- Succeeded by: New Iran Party
- Ideology: Progressivism Liberalism Nationalism Reformism Secularism

= Revival Party =

Revival Party or Modernity Party (حزب تجدد) was a secular progressive political party in Persia/Iran during the 1920s. The party also had liberal and nationalist tendencies and supported Reza Khan become the new Shah of Iran while holding majority in the parliament.

Formed by young western-educated reformists, it was mainly organized by Ali Akbar Davar, Mohammad Tadayon and Abdolhossein Teymourtash, and was led by former Democrat Party politicians who had lost confidence in the masses, in contrast to the Socialist Party which was led by former Democrats who retained hope to mobilize lower classes.

Many constitutionalist veterans were associated with the party, including Mohammad Ali Foroughi, Mostowfi ol-Mamalek, Hassan Taqizadeh, Mohammad-Taqi Bahar and Ebrahim Hakimi.

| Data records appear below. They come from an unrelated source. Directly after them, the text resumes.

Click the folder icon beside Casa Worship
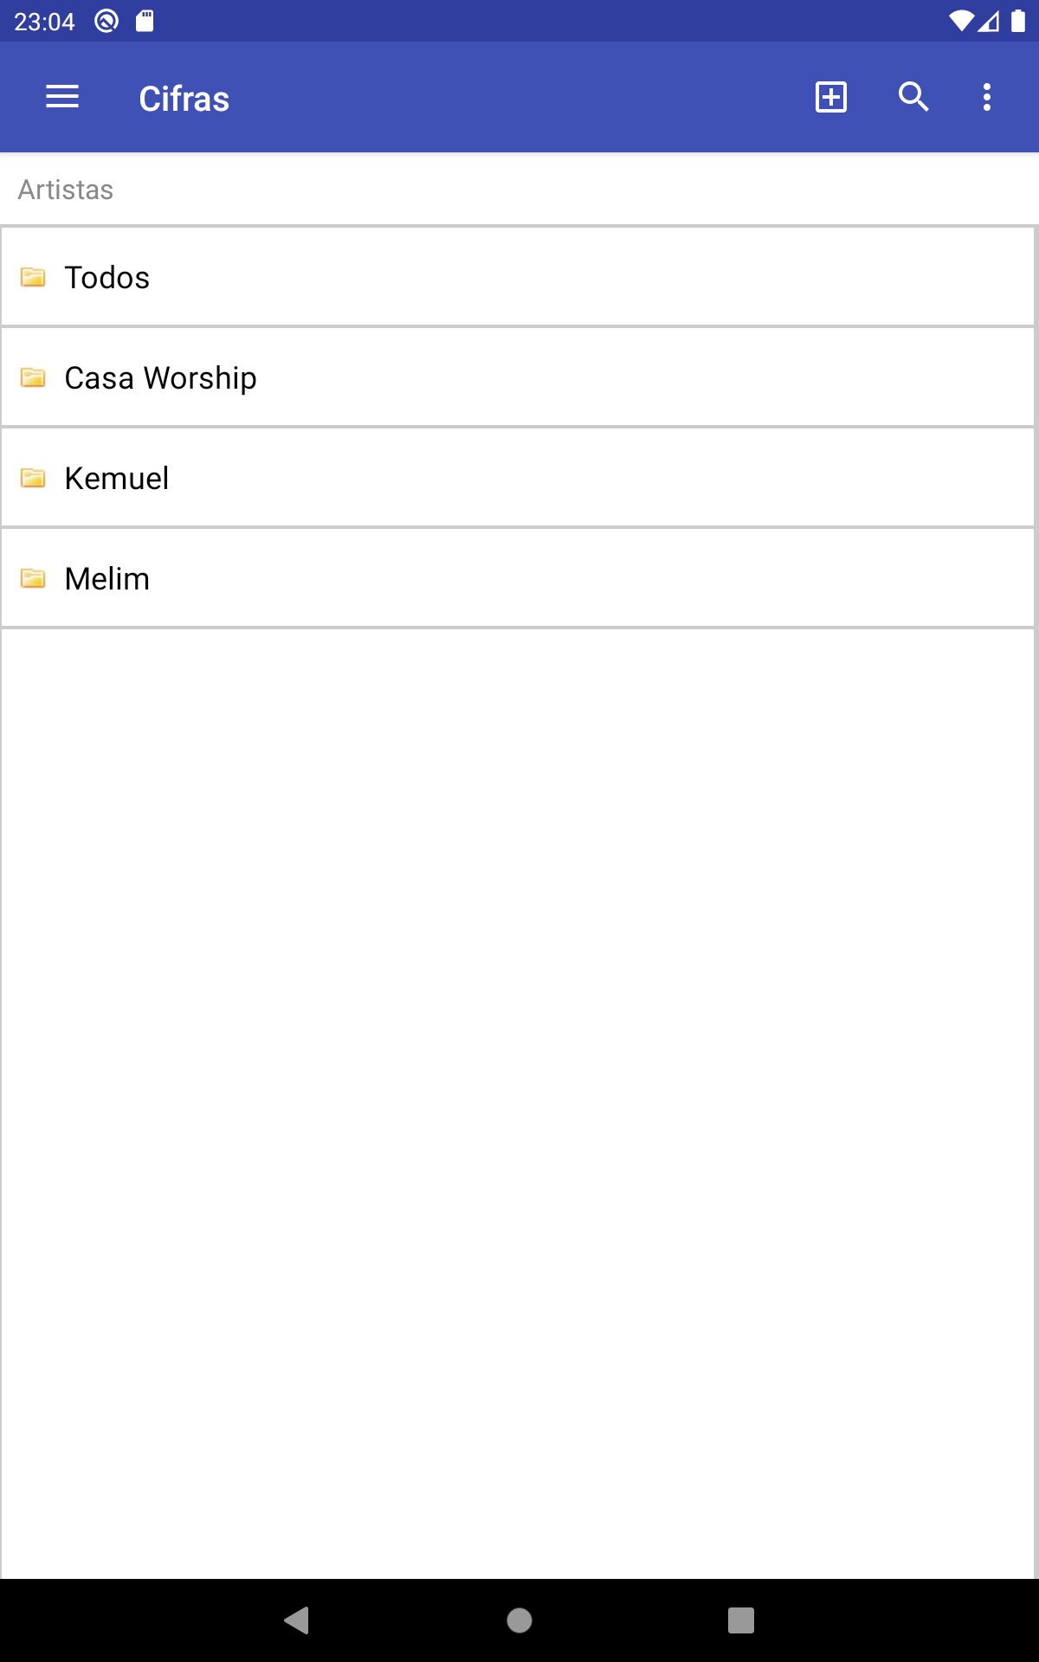This screenshot has height=1662, width=1039. pyautogui.click(x=33, y=377)

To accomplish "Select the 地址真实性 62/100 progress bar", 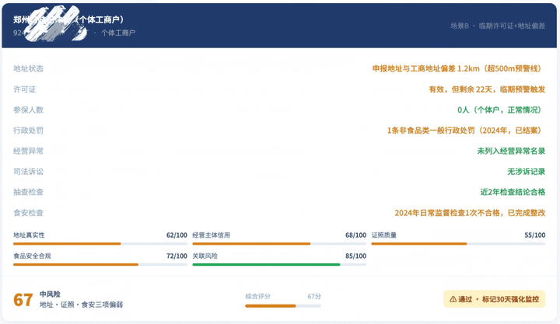I will click(100, 244).
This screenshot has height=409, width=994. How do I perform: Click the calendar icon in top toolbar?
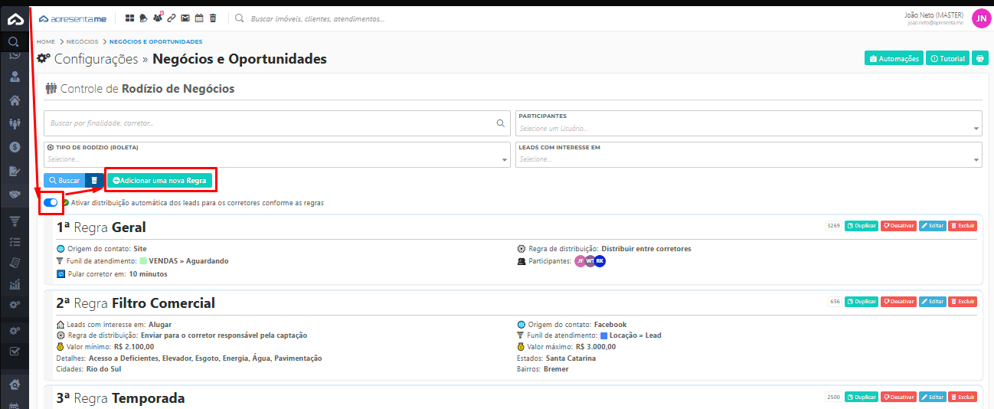(x=199, y=18)
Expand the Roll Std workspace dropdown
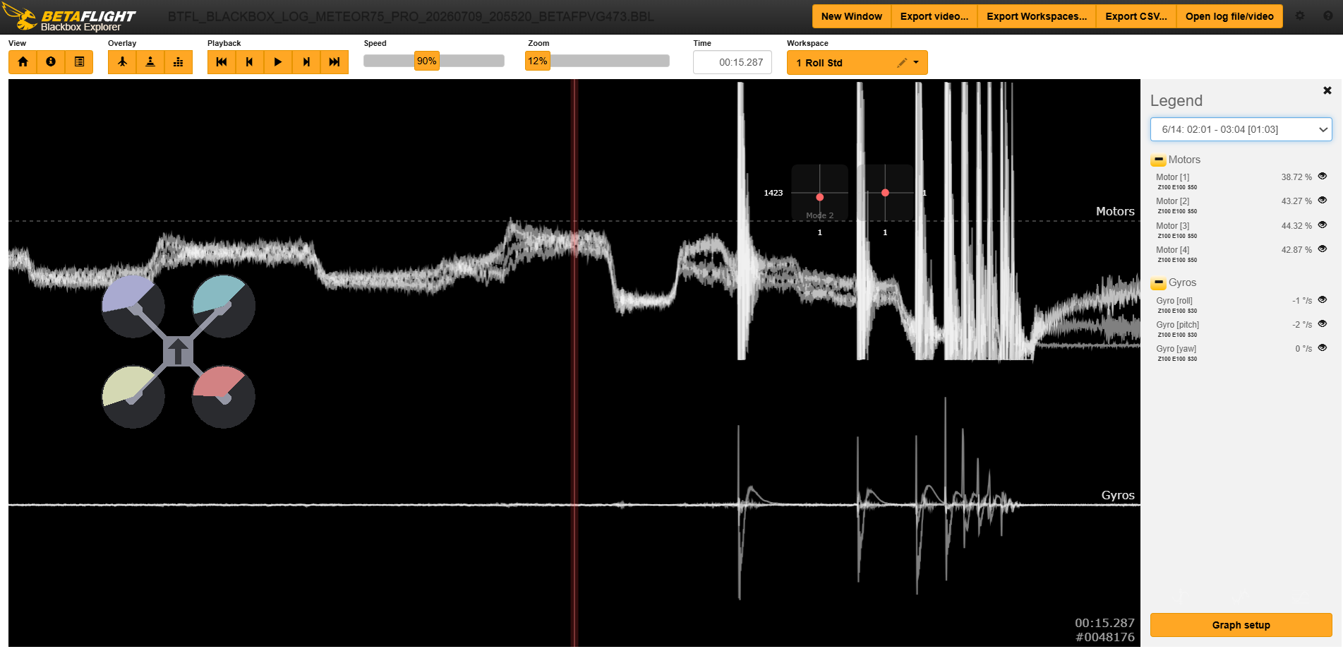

The party's platform was based on "separation of religion and politics, creating a strong army, an efficient administrative system, to end the economic rates, industrialize Iran, instead of replacing domestic investment of foreign capital into the agricultural tribes, development of the income tax system, educational facilities to the public, including women, opportunities for the flourishing of talents, and throughout the promotion of Persian language instead of local languages".